**** Source excerpt
Ever since I was a little kid, I’ve been really good with computers. One of my first computer troubleshooting memories is when my fourth grade teacher, Miss Kesler, had problems with our classroom printer. Turns out someone had changed the LPT port inadvertently. I actually solved this after an IT professional had already looked at it. Then in fifth grade I had set up my first network between two computers in my classroom so we could share files.
This comes to one of the most commonly-asked interview questions I almost always give and have always gotten: why did you choose to be a network operations guy? Honestly, I’ve never had a great answer for that because I’m a little weird. The concept of two machines communicating with each other fascinates me. And I don’t know why. The computer alone was a pretty cool invention, right? Two computers talking to each other? Bro, this is Star Trek stuff.
Job security is awesome in this field. Last I checked, after inventing the Internet, Al Gore didn’t put an expiration date on it. This is an industry that is constantly growing and prospering. In fact, according to a report released by Cisco Systems, Internet traffic will quadruple in many countries like China and India over the next several years. We’re probably going to need to hire more talent, eh?
So how does one get an awesome job in Network Security at Rackspace? The journey is long and perilous (not too perilous), but definitely worth it. I can honestly say that at this point in my life, I’ve never been happier or more relaxed in my life because I get such a thrill at doing what I’m paid to do and where I live.
The first thing that we look for in a candidate is their skills. It’s important to get as much experience as you possibly can. I’m more interested in how well a person understands basic networking concepts rather than quizzing them on which port SMTP uses. You can look that up on Google, but it’s much more challenging to the average person to explain why two hosts on different subnets can’t communicate with each other and how to solve that problem. Not only that, but I want to know how well someone can learn new things. Demonstrating this is a little tricky, but being a lead on a new project or something similar shows that you’re a trailblazer. I’ve learned more working at Rackspace over the last several months than I have in my entire life about networking, and that’s no exaggeration. The ability to learn and adapt is crucial here.
********
**** Supplied material
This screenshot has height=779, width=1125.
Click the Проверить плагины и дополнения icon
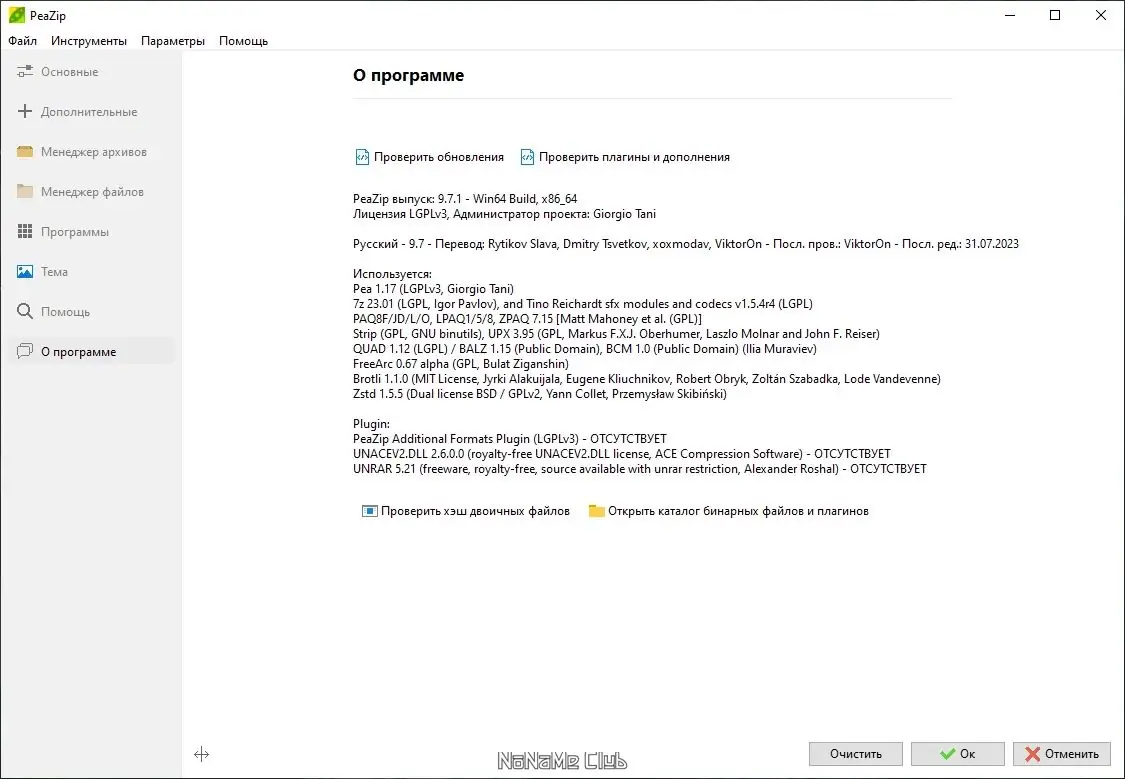[x=526, y=157]
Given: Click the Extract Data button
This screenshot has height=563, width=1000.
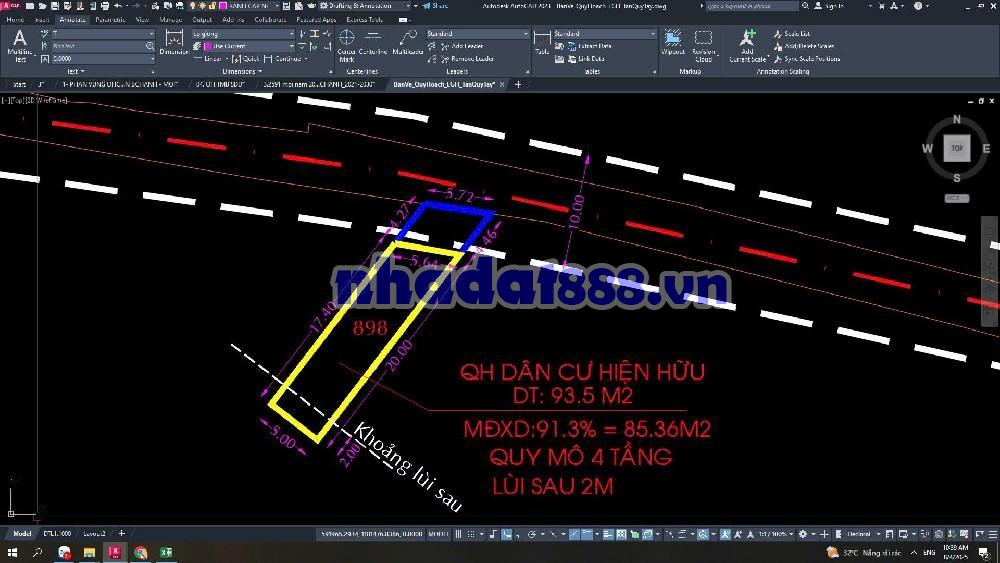Looking at the screenshot, I should point(595,46).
********
* [Problems]
• 1. Name every company mentioned in the blog post about working in network security.
• 2. Rewrite the records with every "Click" changed to "Tap" and nothing else altered. Leave out the pictures.

* [Set of answers]
• 1. Cisco Systems, Rackspace, Google

• 2.
This screenshot has height=779, width=1125.
Tap the Проверить плагины и дополнения icon
[x=526, y=157]
Given: Tap the Extract Data button
This screenshot has height=563, width=1000.
Looking at the screenshot, I should point(595,46).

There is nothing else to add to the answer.